Den Tattag im Oktober im Haus der Familie schilderten Vater und Tochter nur in wenigen Nuancen unterschiedlich. Es habe einen heftigen Streit gegeben, "da sind wir beide immer lauter geworden", so der Angeklagte. Wichser, Arschloch und den Satz "Schlag mich doch, dann zeige ich dich an" habe seine Tochter in ihrer Wut gesagt, schilderte der Mann. Auslöser aus seiner Sicht: Streit darüber, dass sie zu schnell gefahren war. Sie habe ihn immer wieder geschubst und ihn dabei gegen die Tür gestoßen. "Als ich sie zurückgewiesen und abgewehrt habe, hat sie sich hingeworfen."

Die 19-Jährige berichtete dagegen, dass ihr Vater sie geschlagen habe und sie hingefallen sei. "Er hatte lange nicht mehr geschlagen, und ich wollte mir das nicht mehr gefallen lassen", berichtete sie unter Tränen. Bormann dazu: "Heulen hilft jetzt auch nicht mehr." Beim Streit sei ihr Vater ihr nah gekommen: "Ich habe ihn immer wieder weggeschubst."

"Er projiziert alles auf mich, Hass auf Mama."

Sie verstehe nicht, warum ihr Vater nicht zu seiner Tat stehe: "Ich finde es scheiße, dass er es verleugnet." Auf Nachfrage der Staatsanwältin erklärte die junge Frau, dass von dem Schlag ins Gesicht nichts an Verletzungen zu sehen gewesen sei, als nach einer halben Stunde die Polizei zu den Nachbarn kam, wo sie hingegangen war.

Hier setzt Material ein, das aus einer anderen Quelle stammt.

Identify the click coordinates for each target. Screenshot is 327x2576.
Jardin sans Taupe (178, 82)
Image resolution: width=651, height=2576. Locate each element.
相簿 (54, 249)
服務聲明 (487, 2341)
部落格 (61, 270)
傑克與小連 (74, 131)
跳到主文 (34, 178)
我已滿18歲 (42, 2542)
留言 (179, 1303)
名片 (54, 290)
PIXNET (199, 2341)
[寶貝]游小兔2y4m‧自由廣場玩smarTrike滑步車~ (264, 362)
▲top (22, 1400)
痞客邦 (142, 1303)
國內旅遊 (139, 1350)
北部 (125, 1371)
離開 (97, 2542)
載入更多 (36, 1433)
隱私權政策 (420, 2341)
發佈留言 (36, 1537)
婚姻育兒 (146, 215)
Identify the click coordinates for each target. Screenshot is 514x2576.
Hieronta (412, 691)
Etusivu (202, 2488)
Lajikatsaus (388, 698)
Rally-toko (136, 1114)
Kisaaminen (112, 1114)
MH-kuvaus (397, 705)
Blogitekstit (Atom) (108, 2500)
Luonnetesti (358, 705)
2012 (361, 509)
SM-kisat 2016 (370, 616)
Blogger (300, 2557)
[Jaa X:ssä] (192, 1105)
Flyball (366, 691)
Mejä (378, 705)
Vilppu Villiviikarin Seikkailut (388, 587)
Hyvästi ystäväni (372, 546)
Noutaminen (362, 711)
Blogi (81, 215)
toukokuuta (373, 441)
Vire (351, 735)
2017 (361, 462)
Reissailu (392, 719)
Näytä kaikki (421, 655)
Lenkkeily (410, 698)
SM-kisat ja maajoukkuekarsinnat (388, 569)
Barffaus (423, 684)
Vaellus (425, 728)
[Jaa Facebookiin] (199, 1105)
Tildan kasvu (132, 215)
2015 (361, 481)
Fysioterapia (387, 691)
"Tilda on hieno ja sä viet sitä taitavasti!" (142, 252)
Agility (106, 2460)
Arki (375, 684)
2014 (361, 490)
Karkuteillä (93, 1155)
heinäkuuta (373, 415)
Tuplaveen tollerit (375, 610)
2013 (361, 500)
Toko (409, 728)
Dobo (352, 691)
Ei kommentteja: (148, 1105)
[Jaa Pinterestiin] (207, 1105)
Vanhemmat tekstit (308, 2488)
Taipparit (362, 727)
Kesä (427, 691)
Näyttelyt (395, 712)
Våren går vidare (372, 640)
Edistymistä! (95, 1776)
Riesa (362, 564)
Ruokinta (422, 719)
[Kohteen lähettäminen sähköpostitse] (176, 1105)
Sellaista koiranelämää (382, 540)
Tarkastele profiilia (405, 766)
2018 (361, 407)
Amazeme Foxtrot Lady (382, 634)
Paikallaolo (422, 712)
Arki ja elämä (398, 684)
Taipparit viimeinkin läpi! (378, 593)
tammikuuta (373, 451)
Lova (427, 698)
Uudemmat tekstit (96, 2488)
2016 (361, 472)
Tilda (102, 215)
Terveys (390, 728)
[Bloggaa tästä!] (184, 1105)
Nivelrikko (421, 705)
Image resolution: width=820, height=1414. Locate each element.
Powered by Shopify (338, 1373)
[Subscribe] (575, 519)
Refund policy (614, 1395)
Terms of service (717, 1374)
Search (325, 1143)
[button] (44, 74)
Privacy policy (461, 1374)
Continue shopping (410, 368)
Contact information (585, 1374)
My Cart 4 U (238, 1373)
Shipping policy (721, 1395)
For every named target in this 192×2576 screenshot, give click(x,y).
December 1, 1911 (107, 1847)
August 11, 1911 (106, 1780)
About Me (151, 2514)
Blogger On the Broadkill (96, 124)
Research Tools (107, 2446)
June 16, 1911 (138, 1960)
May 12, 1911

Die Staatsanwältin: "Bestimmte Sachen passen nicht zueinander." Von so einem Schlag wären sichtbare Verletzungen, mindestens eine Rötung, die Folge gewesen, fügte die Staatsanwältin hinzu. Dass sie ihren Vater beschimpft habe, bestritt die Tochter nicht: "Ja, ich habe ihn beleidigt. Wenn er mir unterstellt, dass ich nicht sein Kind bin." Und wieder Tränen bei der jungen Frau. Als der Richter fragte, was er mit ihrem Vater machen solle, antwortete sie nach langem Schweigen: "Ich will, dass er eine Therapie macht. Er projiziert alles auf mich, den Hass auf Mama. Er sagt: Du bist genau wie deine Mutter. Ich bin nicht Mama", sagte sie und blickte ihren Vater an.

Die familiäre Situation hat sich nach der Eskalation zwischen Vater und Tochter im Oktober inzwischen wieder normalisiert. Nach zwei Wochen gab es das erste Gespräch. Sie haben regelmäßig Kontakt, der Vater hilft bei Autoreparaturen oder ähnlichen Dingen, unterstützt sein Kind auch finanziell. Eingezogen ist die 19-Jährige, die eine Ausbildung anstrebt, bei ihrem Vater allerdings nicht mehr.